I will now relate the manner in which he got possession of the
wealth of the world, after I have first mentioned a vision which was
seen in a dream by a person of distinction at the commencement of his
reign. He thought he was standing on the coast at Byzantium, opposite
Chalcedon, and saw Justinian standing in the midst of the channel. The
latter drank up all the water of the sea, so that it seemed as if he
were standing on dry land, since the water no longer filled the strait.
After this, other streams of water, full of filth and rubbish, flowing
in from the underground sewers on either side, covered the dry land.
Justinian again swallowed these, and the bed of the channel again
became dry. Such was the vision this person beheld in his dream.

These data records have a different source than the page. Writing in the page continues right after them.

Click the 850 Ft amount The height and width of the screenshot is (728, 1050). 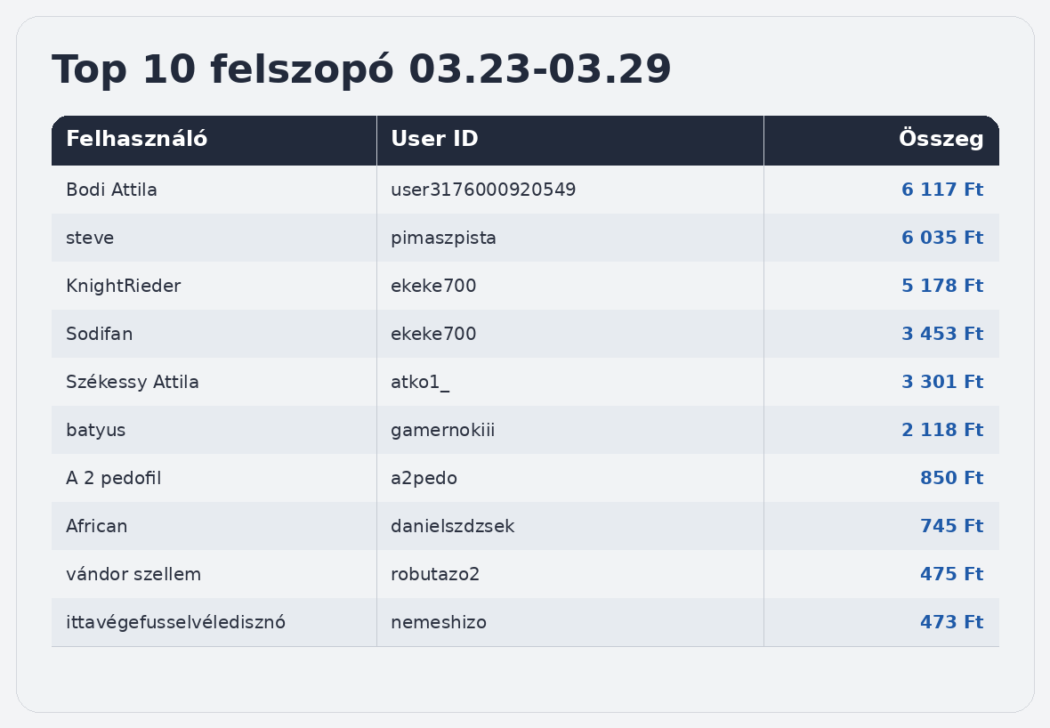[951, 478]
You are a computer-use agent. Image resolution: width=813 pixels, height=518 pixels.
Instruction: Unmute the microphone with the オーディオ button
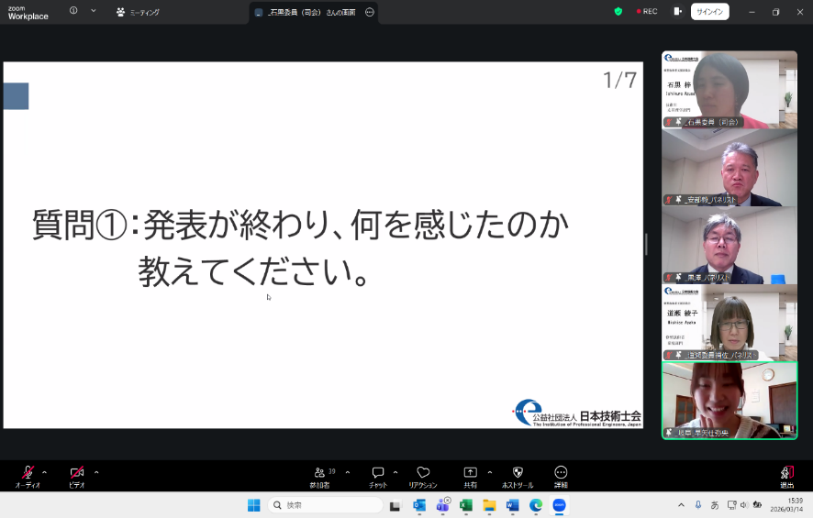click(28, 475)
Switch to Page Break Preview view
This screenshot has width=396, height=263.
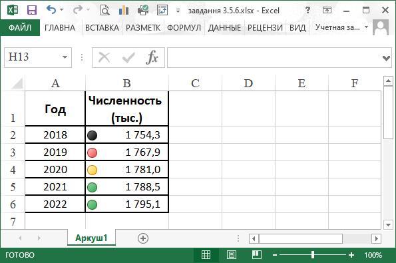257,255
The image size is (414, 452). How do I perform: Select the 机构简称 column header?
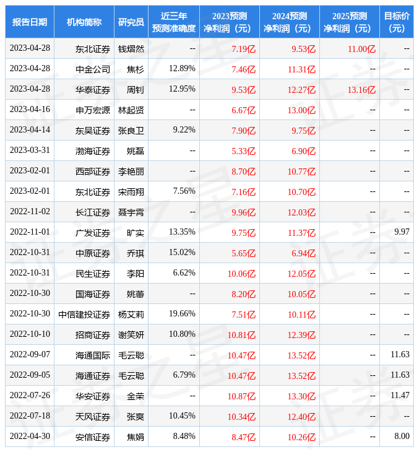(x=84, y=22)
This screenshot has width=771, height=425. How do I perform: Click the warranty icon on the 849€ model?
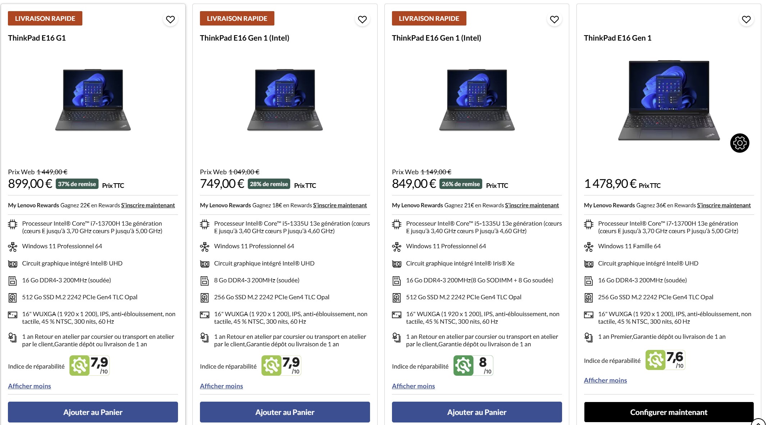pos(397,338)
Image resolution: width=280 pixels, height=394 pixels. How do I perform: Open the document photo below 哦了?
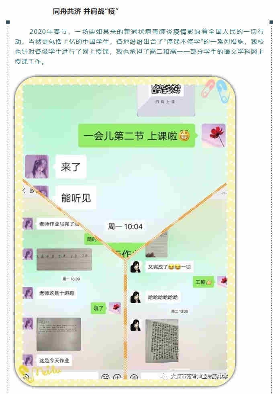click(59, 334)
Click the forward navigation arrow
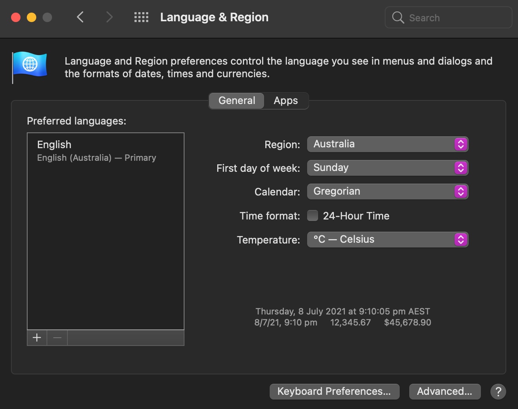518x409 pixels. click(109, 17)
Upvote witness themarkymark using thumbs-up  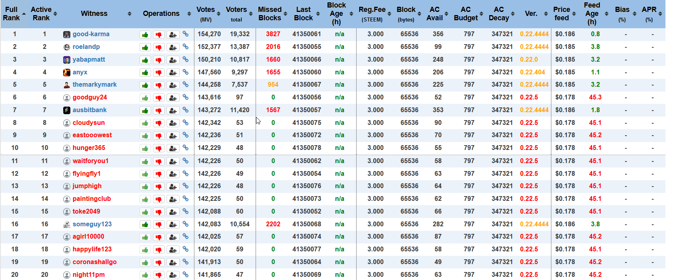[145, 85]

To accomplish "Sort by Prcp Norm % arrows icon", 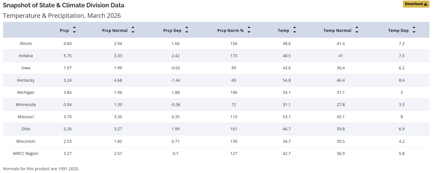I will (249, 30).
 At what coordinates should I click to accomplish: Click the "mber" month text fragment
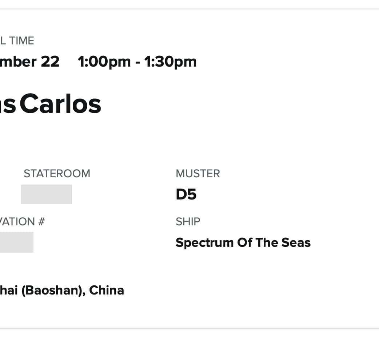19,62
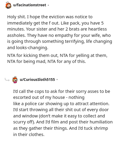120x145 pixels.
Task: Click the 'Holy shit' opening sentence
Action: click(17, 17)
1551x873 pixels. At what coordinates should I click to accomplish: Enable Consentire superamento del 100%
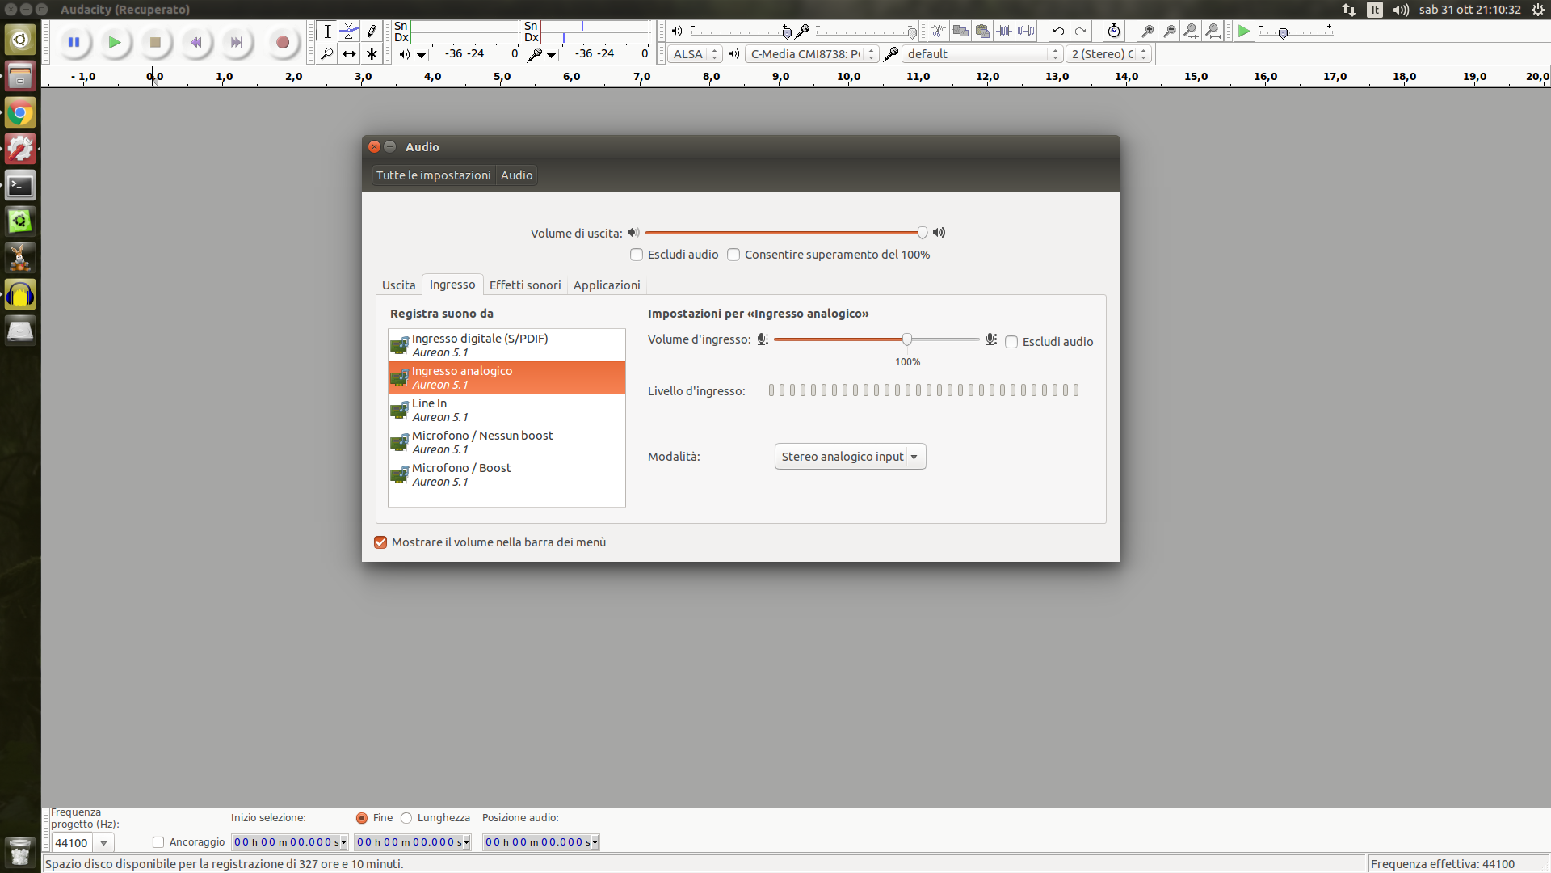click(733, 255)
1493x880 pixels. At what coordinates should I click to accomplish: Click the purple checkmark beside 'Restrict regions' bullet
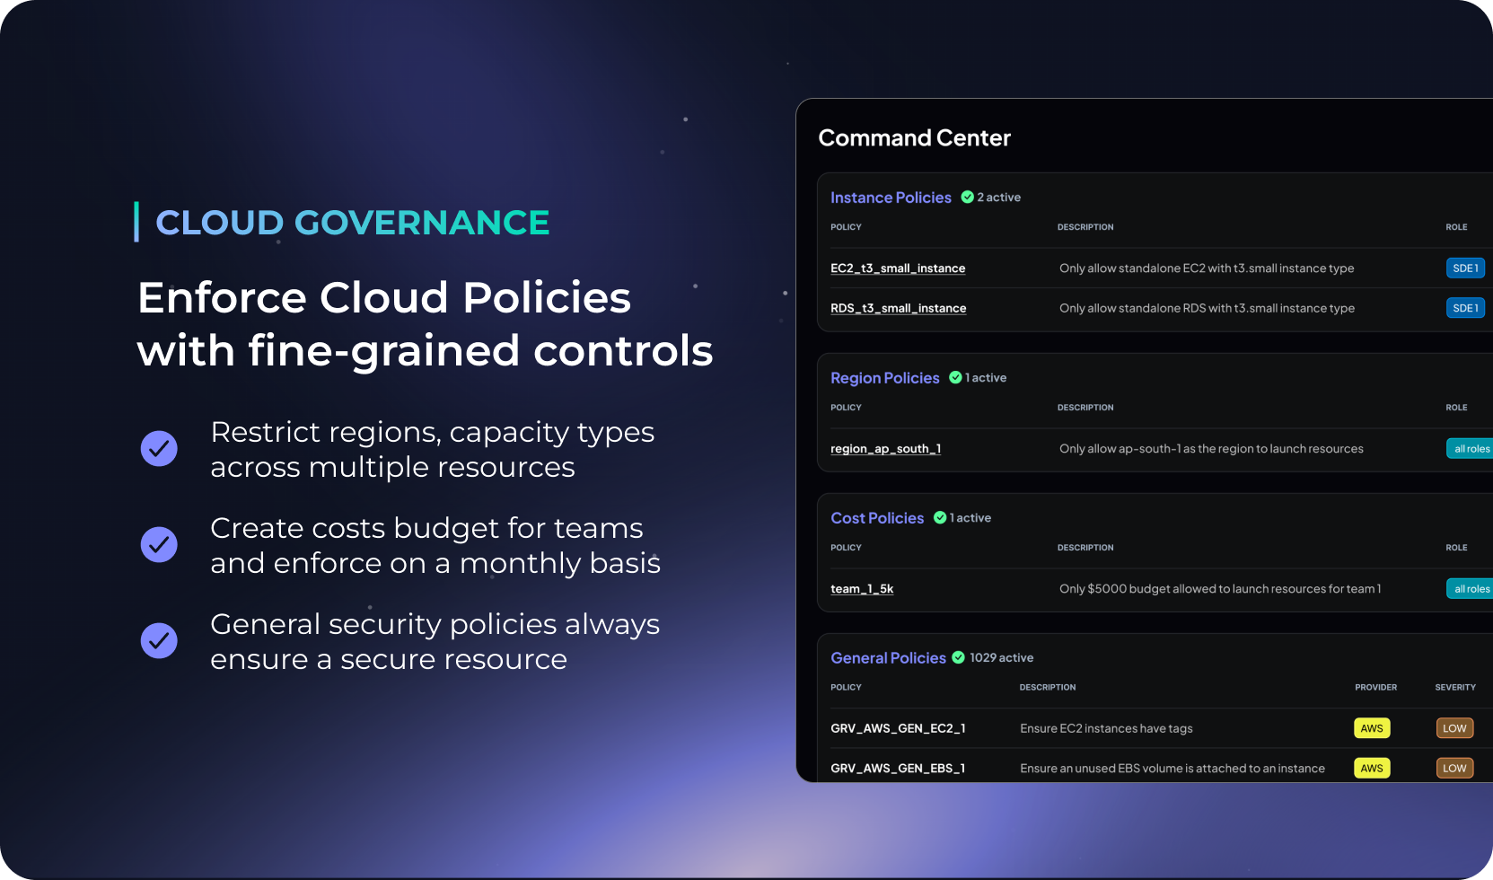click(159, 448)

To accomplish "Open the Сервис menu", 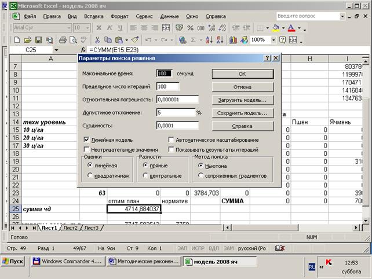I will click(x=144, y=16).
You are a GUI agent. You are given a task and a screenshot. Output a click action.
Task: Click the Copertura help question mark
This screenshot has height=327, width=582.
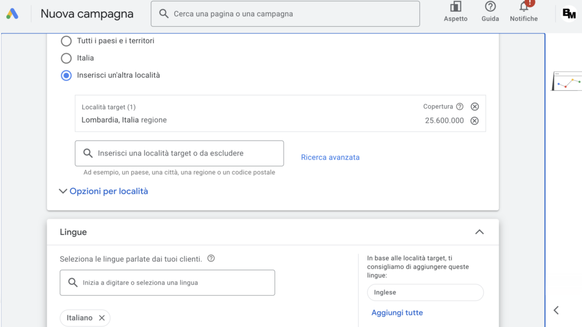460,107
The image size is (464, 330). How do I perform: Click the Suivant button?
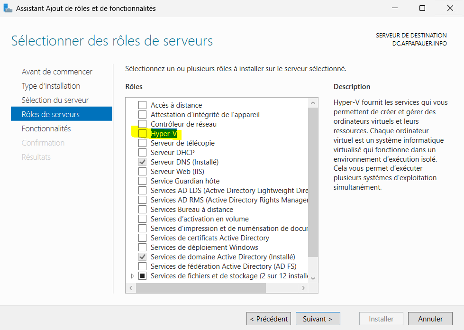click(318, 319)
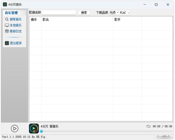Click the 操作 column header
This screenshot has width=175, height=140.
click(34, 20)
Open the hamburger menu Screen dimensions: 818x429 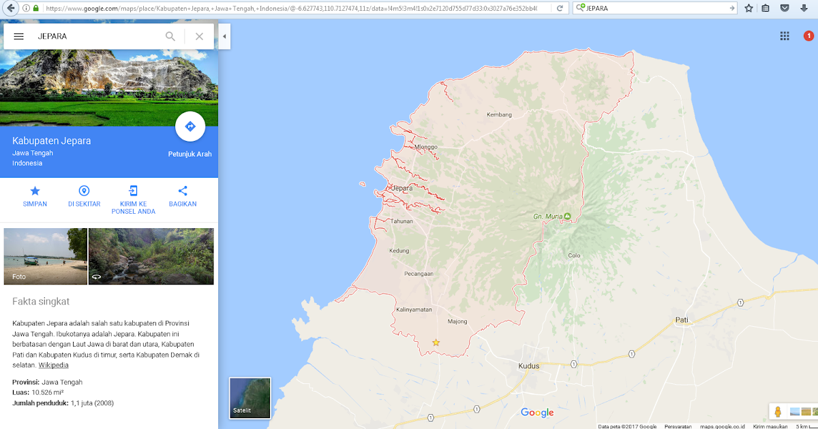tap(18, 36)
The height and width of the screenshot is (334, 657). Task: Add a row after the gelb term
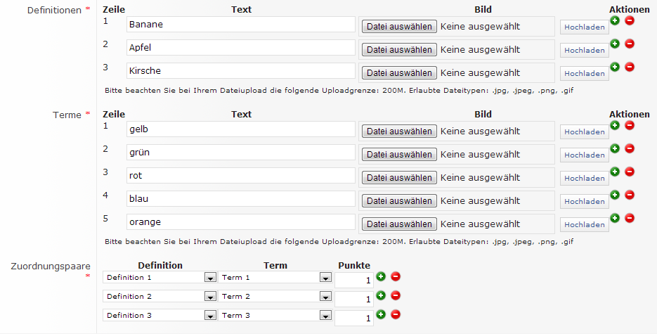tap(615, 125)
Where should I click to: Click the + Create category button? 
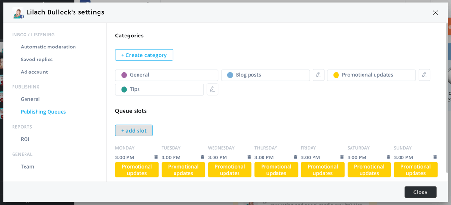click(x=144, y=55)
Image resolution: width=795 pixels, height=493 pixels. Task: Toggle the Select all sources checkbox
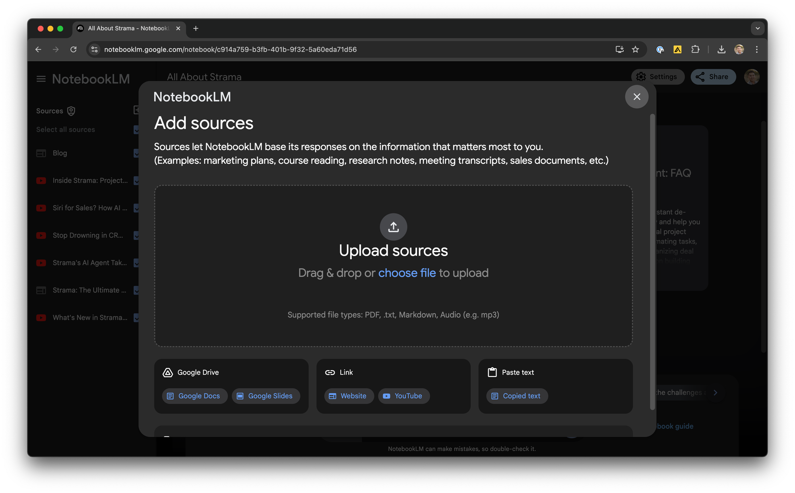point(136,130)
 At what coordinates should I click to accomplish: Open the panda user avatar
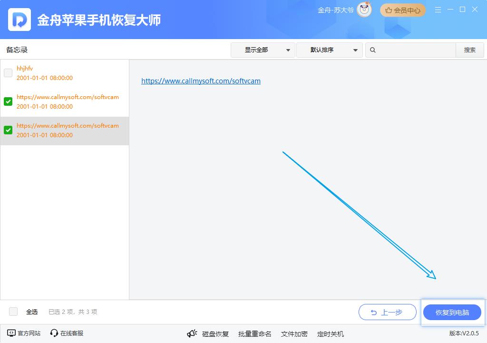pos(364,10)
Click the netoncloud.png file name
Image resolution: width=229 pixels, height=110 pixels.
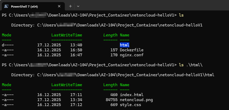[136, 100]
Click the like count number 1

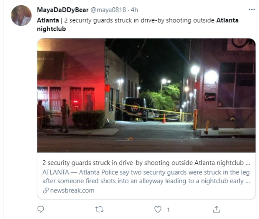[x=168, y=210]
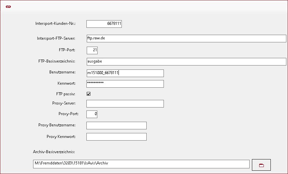Click the red chain link icon
This screenshot has width=288, height=174.
[x=8, y=7]
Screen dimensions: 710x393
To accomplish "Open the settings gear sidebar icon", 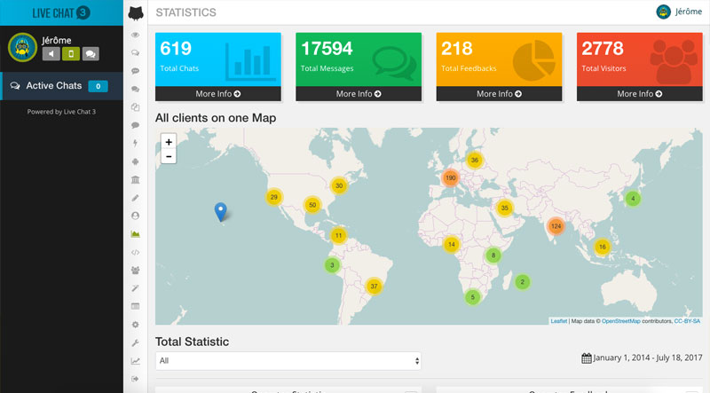I will [135, 325].
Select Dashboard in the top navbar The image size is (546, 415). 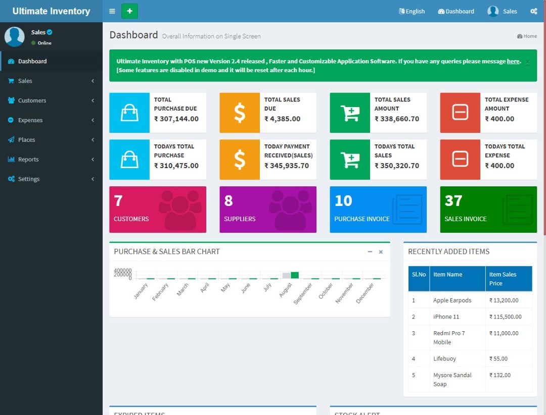[x=456, y=11]
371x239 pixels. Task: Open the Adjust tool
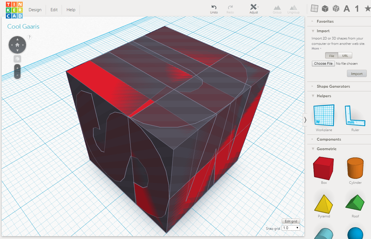click(x=253, y=8)
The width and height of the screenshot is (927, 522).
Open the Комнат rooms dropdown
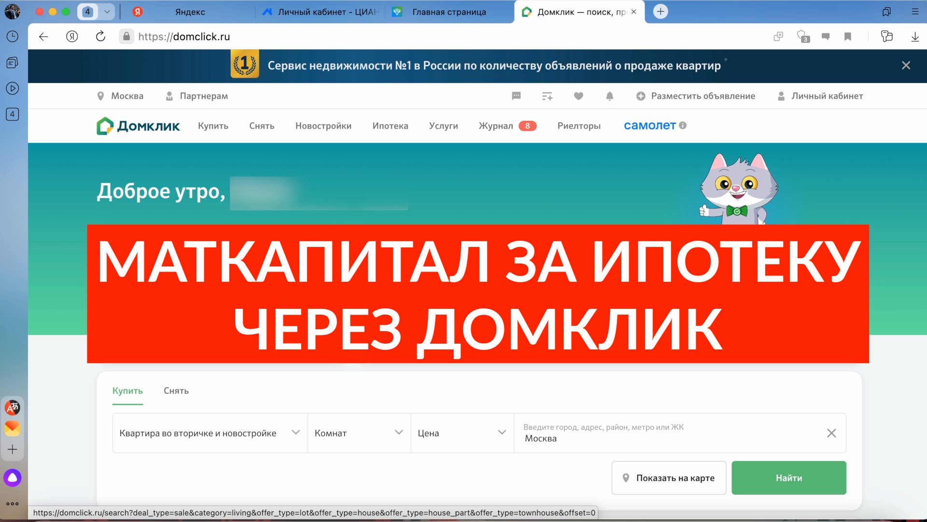pos(359,433)
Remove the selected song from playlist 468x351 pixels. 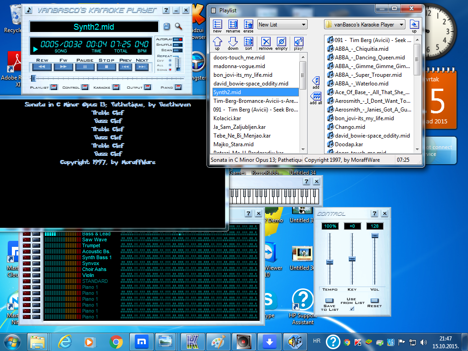[x=266, y=43]
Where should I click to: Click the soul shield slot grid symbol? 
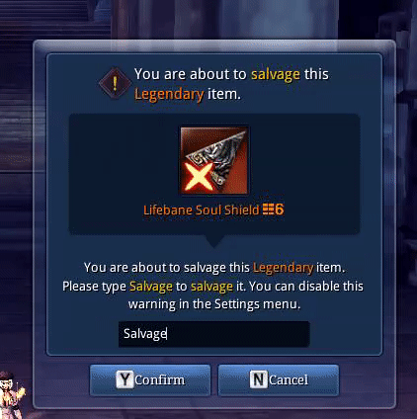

This Justinian, when his uncle Justin succeeded to the throne, found
the treasury well filled, for Anastasius, the most provident and
economical of all the Emperors, fearing (what actually happened) that
his successor, if he found himself in want of money, would probably
plunder his subjects, filled the treasure-houses with vast stores of
gold before his death. Justinian exhausted all this wealth in a very
short time, partly by senseless buildings on the coast, partly by
presents to the barbarians, although one would have imagined that a
successor, however profligate and extravagant, would have been unable
to have spent it in a hundred years; for the superintendents of the
treasures and other royal possessions asserted that Anastasius, during
his reign of more than twenty-seven years, had without any difficulty
accumulated 320,000 centenars, of which absolutely nothing remained, it
having all been spent by this man during the lifetime of his uncle, as
I have related above. It is impossible to describe or estimate the vast
sums which he appropriated to himself during his lifetime by illegal
means and wasted in extravagance; for he swallowed up the fortunes of
his subjects like an ever-flowing river, daily absorbing them in order
to disgorge them amongst the barbarians. Having thus squandered the
wealth of the State, he cast his eyes upon his private subjects. Most
of them he immediately deprived of their possessions with unbounded
rapacity and violence, at the same time bringing against the wealthy
inhabitants of Byzantium, and those of other cities who were reputed to
be so, charges utterly without foundation. Some were accused of
polytheism, others of heresy; some of sodomy, others of amours with
holy women; some of unlawful intercourse, others of attempts at
sedition; some of favouring the Green faction, others of high treason,
or any other charge that could be brought against them. On his own
responsibility he made himself heir not only of the dead, but also of
the living, as opportunity offered. In such matters he showed himself
an accomplished diplomatist. I have already mentioned above how he
profited by the sedition named Nika which was directed against him, and
immediately made himself heir of all the members of the Senate, and
how, shortly before the sedition broke out, he obtained possession of
the fortunes of private individuals. On every occasion he bestowed
handsome presents upon all the barbarians alike, those of East and
West, and North and South, as far as the inhabitants of the British
Islands and of the whole world, nations of whom we had not even heard
before, and whose names we did not know, until we became acquainted
with them through their ambassadors. When these nations found out
Justinian's disposition, they flocked to Byzantium from all parts of
the world to present themselves to him. He, without any hesitation,
overjoyed at the occurrence, and regarding it as a great piece of good
luck to be able to drain the Roman treasury and fling its wealth to
barbarians or the waves of the sea, dismissed them every day loaded
with handsome presents. In this manner the barbarians became absolute
masters of the wealth of the Romans, either by the donations which they
received from the Emperor, their pillaging of the Empire, the ransom of
their prisoners, or their trafficking in truces. This was the
signification of the dream which I have mentioned above.